Each day was the same, said Ochirbat. “Exercise, training, then on duty to guard special objects. Eventually, I got used to it, and it became a normal routine.”

While serving, Ochirbat recounted he learned how to handle weapons and complete tasks without excuses.

Despite his hardships, Ochirbat expressed his pride in Mongolia. “Mongolia is the least densely populated country in the world. We have a vast land that is so beautiful. I love Mongolian nature and history. We have a long history. I’m proud of the history of the Great Mongol Empire that dates back to the XIII century.”

Singapore

Galvin Tan, a junior from Singapore majoring in exercise and sport science, served in Singapore’s infantry for two and a half years. In Singapore, every male citizen is required to serve two years in the military, he explained, but Tan had a different reason for serving.

“What inspired me to serve to my fullest was the thought of keeping my family, country and loved ones safe.”

Like Seo, Tan also compared his time serving in the military to serving a mission. “The military and the mission are similar. The only difference is that the military was more physical while the mission was much more spiritual.”

Both pushed him out of his comfort zone, he said, and required a great deal of resilience, determination and mental strength.

“But when I gave my all to both, my life was changed, and I became the best version of myself.”

Tan recalled the hardships he endured while serving. The most challenging part of being a recruit, he explained, was the first two weeks of basic training.

“The first two weeks were rough as I transitioned from civilian life to that of a soldier. The main aim of a recruit’s journey is to wear him down, removing negative traits. Then, developing him again into a fine soldier, son, brother and man.”

As graduation approaches, recruits must go through an event called “field camp,” Tan said. Field camp requires all recruits to spend one week in the jungle, learning infantry skills and drills. “It is the most mentally and physically draining time of a recruit’s life, but also one of the memories a soldier holds dear to him.”

After field camp comes graduation day, where recruits must march 24 kilometers in full battle order while carrying 40 kilograms of equipment, he said. Immediately after the march, recruits have their graduation parade to commemorate their graduation.

Eventually, Tan said he was promoted to sergeant’s rank and was sent to sergeant cadet school.

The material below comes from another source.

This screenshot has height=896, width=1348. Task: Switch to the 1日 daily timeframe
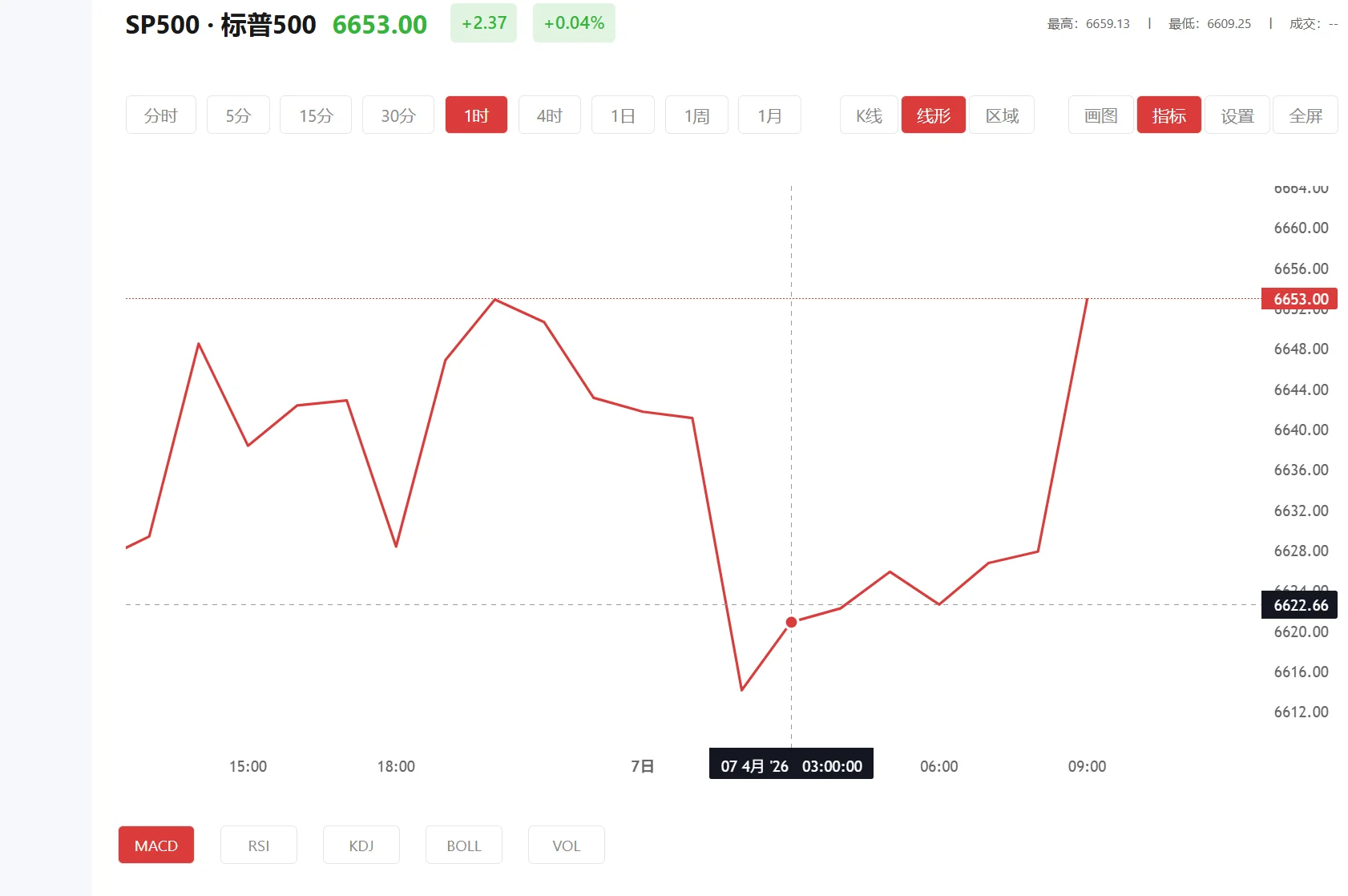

Upon graduating from sergeant cadet school, Tan was assigned to a base where he trained and groomed two sections of 30 soldiers.

By the end of his service, his platoon consisted of 80 soldiers in total, he explained. “It definitely changed my perspective on life with the lives of 80 sons, brothers or husbands in my hands.”

Tan’s time in the service, he said, was a time he will always remember. It was there he cultivated a deep love for the men he served beside. He said, “The best part about serving is definitely the relationships formed. A special bond is formed when you are pushed beyond your limits, and you look to the guys around you. We push each other to achieve success.”